RECORDED DATA
———
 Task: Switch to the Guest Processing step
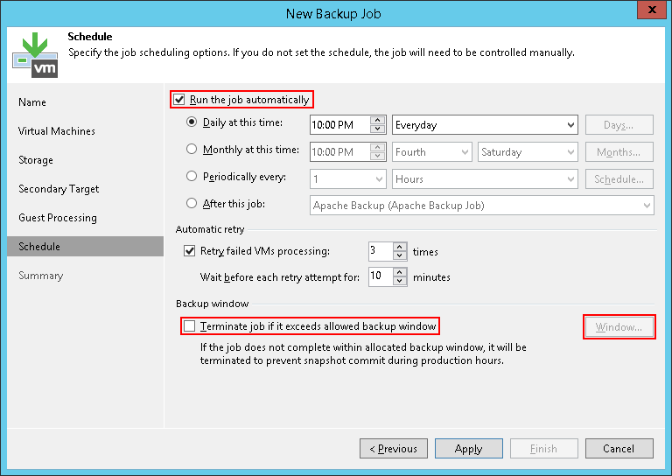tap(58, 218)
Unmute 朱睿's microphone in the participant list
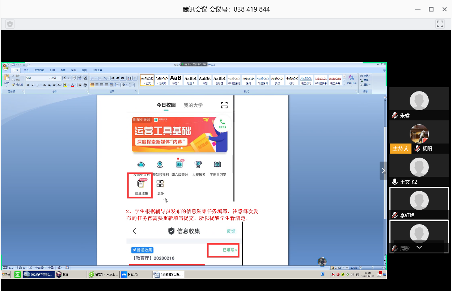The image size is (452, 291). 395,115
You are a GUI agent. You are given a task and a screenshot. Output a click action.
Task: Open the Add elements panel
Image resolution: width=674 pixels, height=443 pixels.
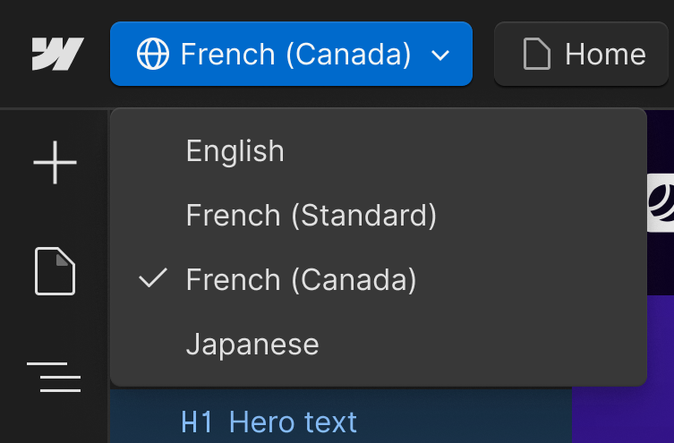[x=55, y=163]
———
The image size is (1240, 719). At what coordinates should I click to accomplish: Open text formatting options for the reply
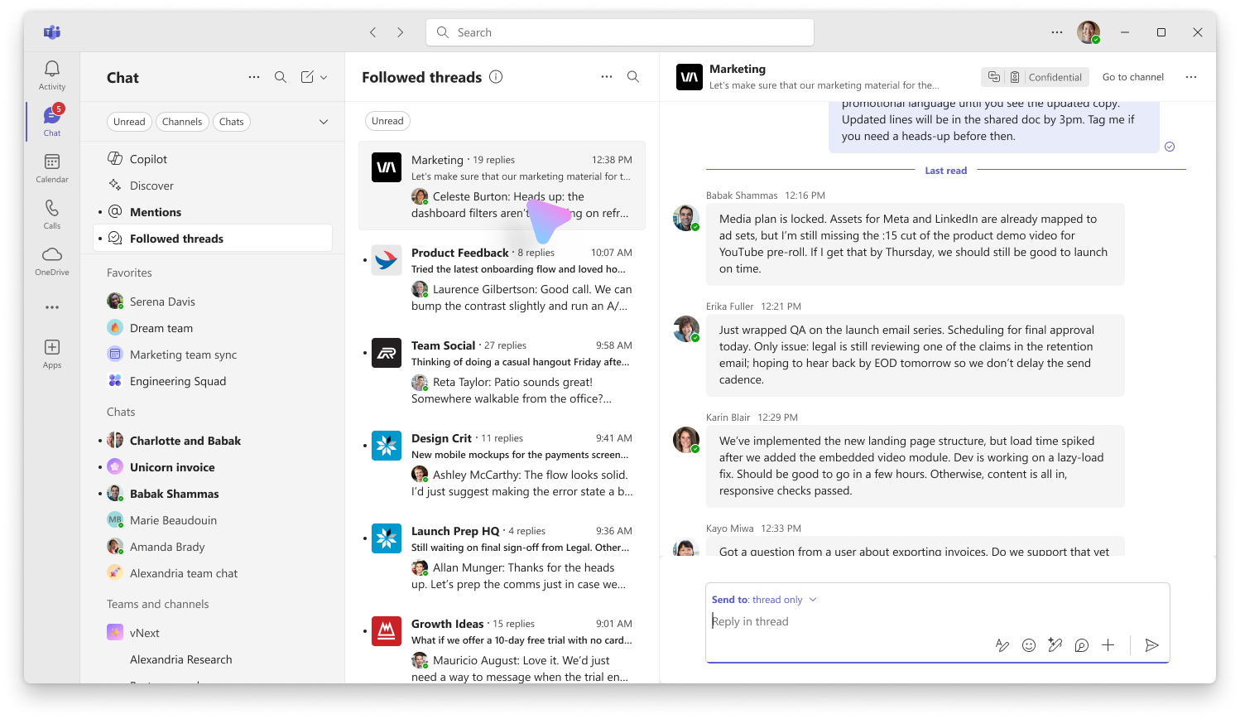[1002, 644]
———
TASK GOAL
Extract from the material above the stretch running from the line containing "Task: Switch to the Guest Processing step" through the line containing "Task: Open the Add elements panel". Keep the text exact and the pictures out.

EXERCISE OUTPUT
 Task: Switch to the Guest Processing step
tap(58, 218)
Unmute 朱睿's microphone in the participant list
The image size is (452, 291). 395,115
You are a GUI agent. You are given a task and a screenshot. Output a click action.
Task: Open the Add elements panel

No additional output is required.